Days, weeks, and months passed. Scout settled into our new digs and adjusted to new routines inspired by the landscape and our proximity to work, among other things. And not long before we moved from a cramped rental into our much bigger house, I moved into a new office space at work, where Scout goes with me just about every single weekday. So he had change coming at him from all directions. And all the while the patient chef has continued to try winning him over, hand feeding the shy dog bits of beautifully grilled salmon, chicken, and other culinary delights, and through all that, Scout’s opinion of the tall man has remained more or less the same, with some palpable evidence of thawing relations: you are my friend on the sofa, not to be trusted at most other times.
The most delectable change for Scout in the new house, though, is access to the human bed, unattainable at our old place, thanks to one menacing spiral staircase. Still, no dog who lives with humans can snap at them, however diligently the humans are working to make the dog feel welcome, included, like a family member, and all that. Getting kicked out of the human bed is simply a natural consequence of bad behavior, something I once reminded my human kid, and now repeat to this shy little dog.

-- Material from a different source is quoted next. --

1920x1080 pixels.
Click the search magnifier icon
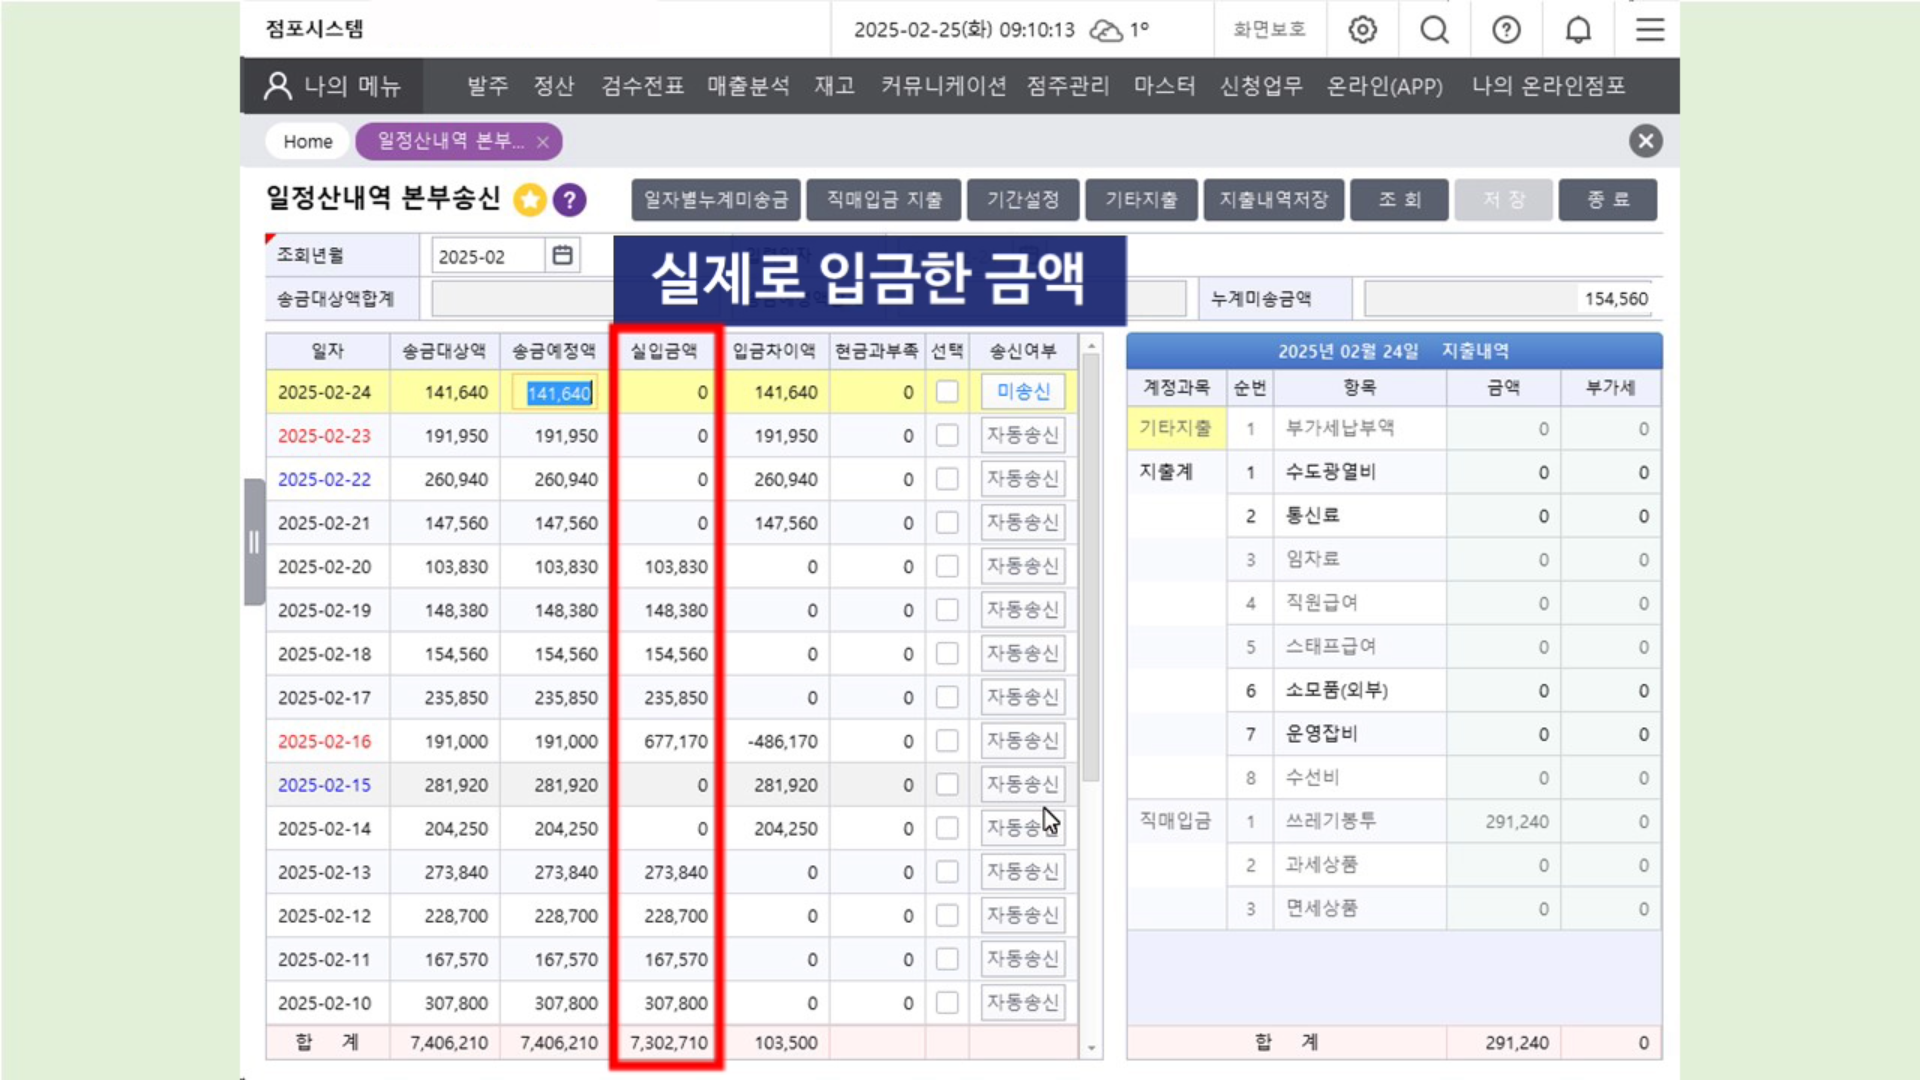click(1434, 30)
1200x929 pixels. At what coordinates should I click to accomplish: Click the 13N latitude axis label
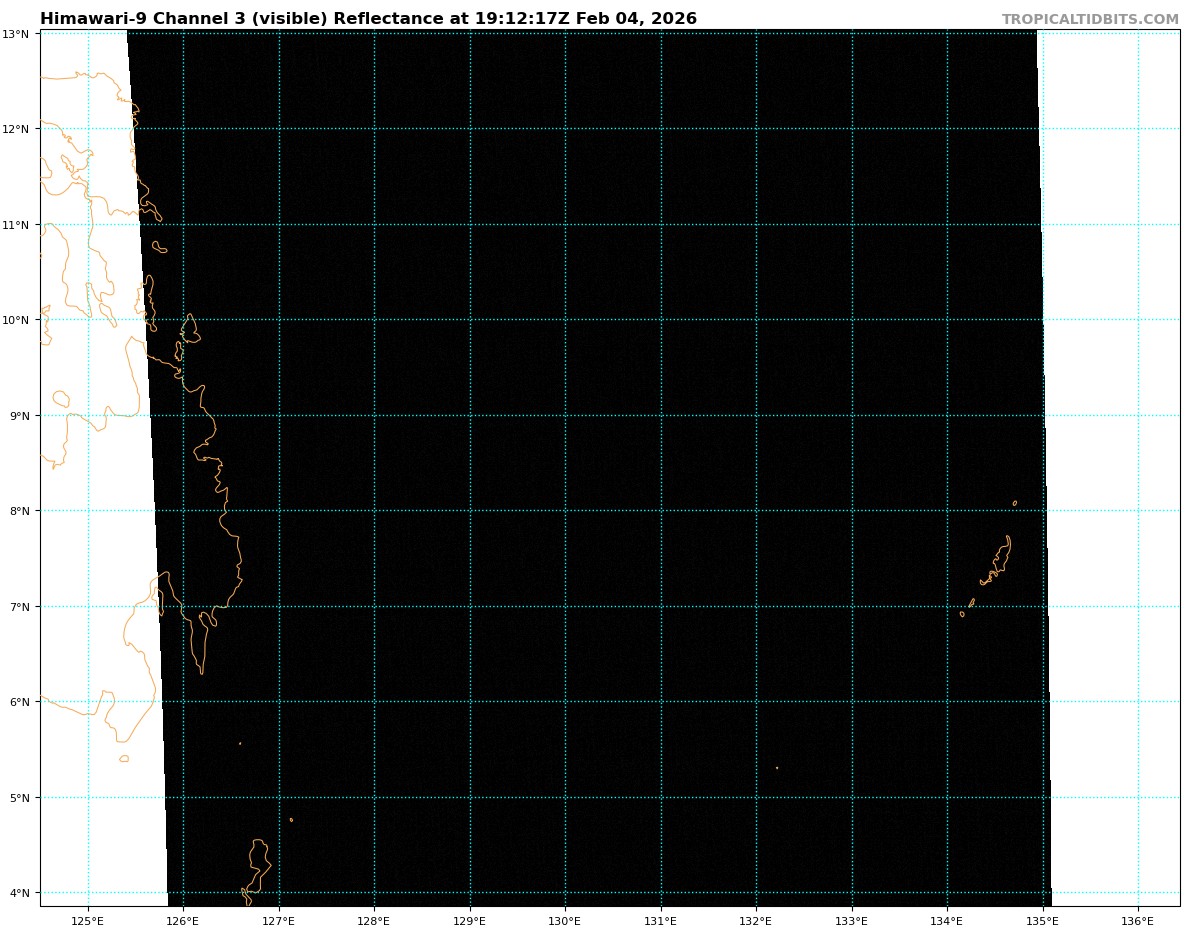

Something interesting happened, though, when we were about five nights into the new sleeping arrangement. Scout started in his happy place, comfortably wedged between us on the bed for some late-night schnug, a thing we’ve allowed to continue until lights out. We still want him to feel like the family member he is, after all. But then after a little while, he jumped down and put himself into his own bed without provocation. And then early the next morning I could hear him padding quietly around the room, first to my side of the bed, and then to David’s. Scout could not see me for the height of the bed and the covers that obscured me, and David was sound asleep, so he went back over to his own bed and settled down. Then a while later when he sensed us stirring, David gently tapped the bed with his fingers, and Scout jumped up and wedged himself happily between us, with his tail wagging endearingly against the covers.
So it seems that in less than a week Scout has figured out the New World Order: I can hang out with them on the bed, and then down I go. And I can’t come back up until I’m asked.
It’s a tall order for a complicated but intelligent dog, who appears to truly get it. And it’s a relief to see him once again fitting comfortably into his britches.